We are seeking a highly skilled and detail-oriented EUDAMED Technical Specialist independent consultant to support our client's organizational compliance with the European Union's medical device regulations (MDR and IVDR). The consultant will play a pivotal role in ensuring accurate and efficient mass data uploads into the European Database for Medical Devices (EUDAMED). This position requires expertise in data preparation, data validation to regulatory expectations, and uploading processes, along with a solid understanding of regulatory requirements.

1. Collect, organize, and format data to meet EUDAMED requirements.
2. Ensure data integrity and accuracy by validating entries against regulatory standards.
3. Work with internal client teams to address missing or incomplete data.
4. Execute mass uploads of device data into the EUDAMED system using XML or other required formats.
5. Identify and troubleshoot errors during the upload process, providing timely resolutions.
6. Monitor upload progress and maintain records of submissions and confirmations.
7. Stay up-to-date on EUDAMED requirements and MDR/IVDR regulations.
8. Ensure that all uploads and associated processes align with the latest EU medical device regulations.
9. Assist in preparing documentation and reports for audit or regulatory review.
10. Collaborate with regulatory, quality assurance, and IT teams to streamline data processes.
11. Provide guidance and training to team members on EUDAMED-related tasks as needed.
12. Act as a liaison between the client organization and external stakeholders for EUDAMED queries.
13. Recommend improvements to data management and submission workflows.
14. Develop templates, tools, and best practices to enhance the mass upload process.

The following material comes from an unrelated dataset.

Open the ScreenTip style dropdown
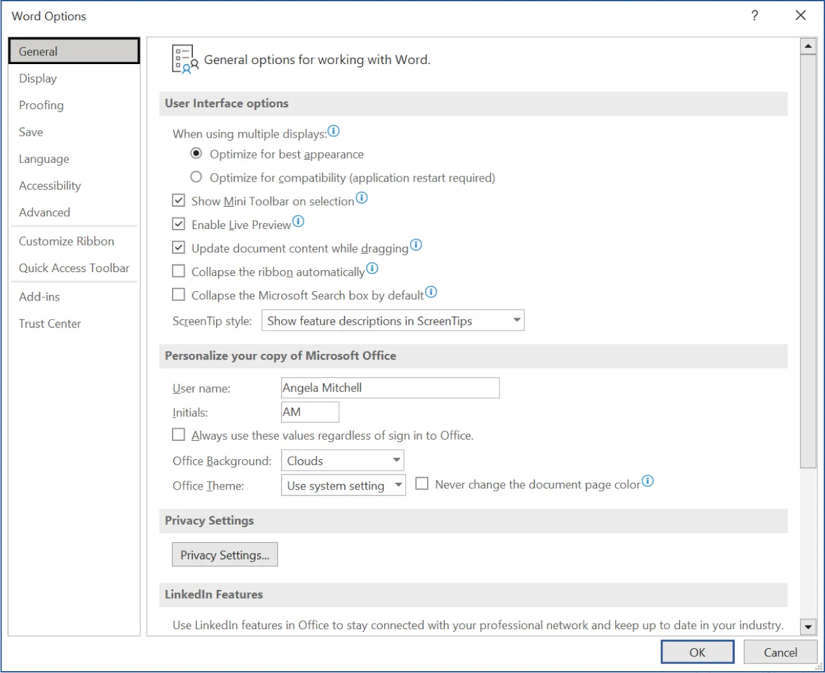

1. Bachelor's degree in regulatory affairs, life sciences, or a related field.
2. Fluent in French and English.
3. Proven experience with EUDAMED, including data preparation and mass upload processes.
4. Familiarity with MDR/IVDR regulations and their application in medical device submissions.
5. Hands-on experience with XML file generation and validation tools.
6. Proficiency in data management tools, including Excel and database systems.
7. Strong understanding of XML, UDI (Unique Device Identification), and EUDAMED submission protocols.
8. Ability to troubleshoot technical issues and implement solutions efficiently.
9. Excellent attention to detail and organizational skills.
10. Strong problem-solving and analytical abilities.
11. Effective communication and interpersonal skills - the ability to consult with flexibility.
12. Prior experience working in medical device companies or consultancies.
13. Familiarity with other global medical device databases or systems (preferred).

1. Consultancy (short-term contracts based on client requirements).
2. Primarily remote with occasional business travel to client site(s).
3. Competitive daily rate.

If you are an expert in navigating EUDAMED's complexities and have a passion for ensuring technical compliance in a fast-paced environment, we encourage you to apply.